In this appeal, the Commonwealth challenges the Superior Court's discharge of appellee. The Superior Court held that appellee's rights under Rule 1100 had been violated because appellee had never waived his rights under the rule during the period of November 15 through December 15, and because the Commonwealth had failed to bring appellee to trial by November 22. We disagree.
It is clear that "Rule 1100, like the right to a speedy trial which it protects, may be waived." Commonwealth v. Myrick, 468 Pa. 155, 159, 360 A.2d 598, 600 (1976). There are no formal requirements for a valid waiver of Rule 1100; "[s]o long as there is an indication, on the record, that the waiver is the informed and voluntary decision of the defendant, it will be accorded prima facie validity." Id., 468 Pa. at 160, 360 A.2d at 600.
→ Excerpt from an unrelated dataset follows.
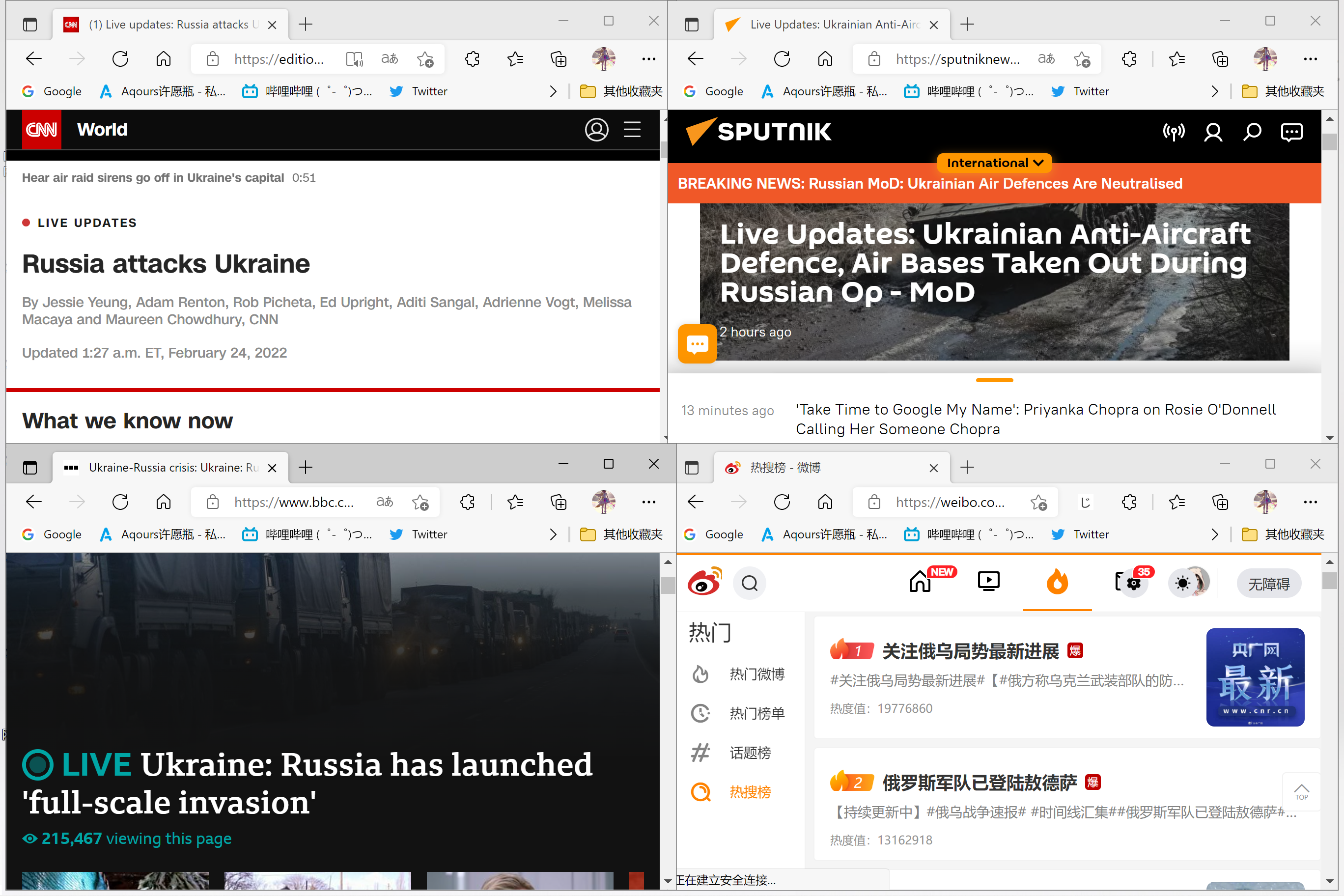Open the CNR 最新 thumbnail image

click(x=1255, y=677)
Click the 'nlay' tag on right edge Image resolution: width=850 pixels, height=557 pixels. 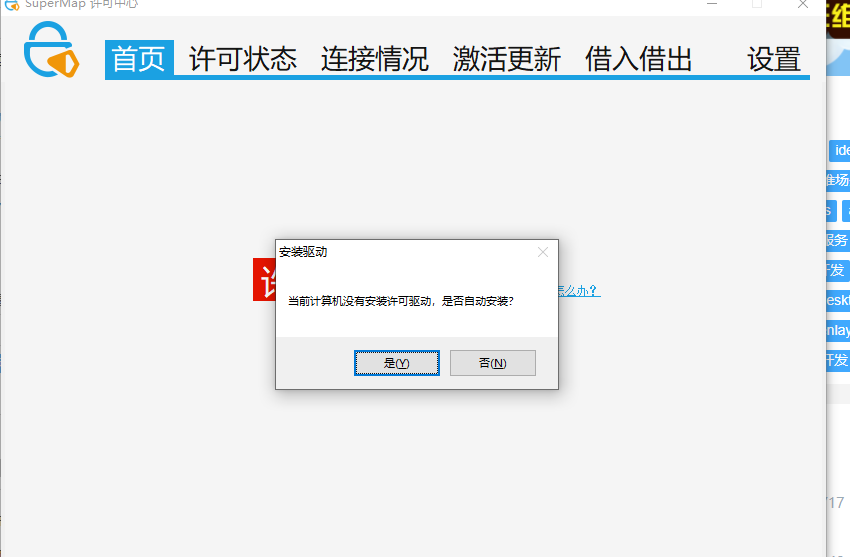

In this case, appellee and his counsel sat in open court and listened to the judge announce a trial date beyond the last day for trial under Rule 1100, yet they said nothing. This silence on November 15 constituted a waiver of Rule 1100 until the December 15 trial date. Furthermore, this waiver was informed and voluntary: having already expressly and validly waived his rights under Rule 1100 on September 24, it is beyond question that on November 15 appellee already understood the nature and scope of his rights under Rule 1100, as well as the consequences of waiving those rights.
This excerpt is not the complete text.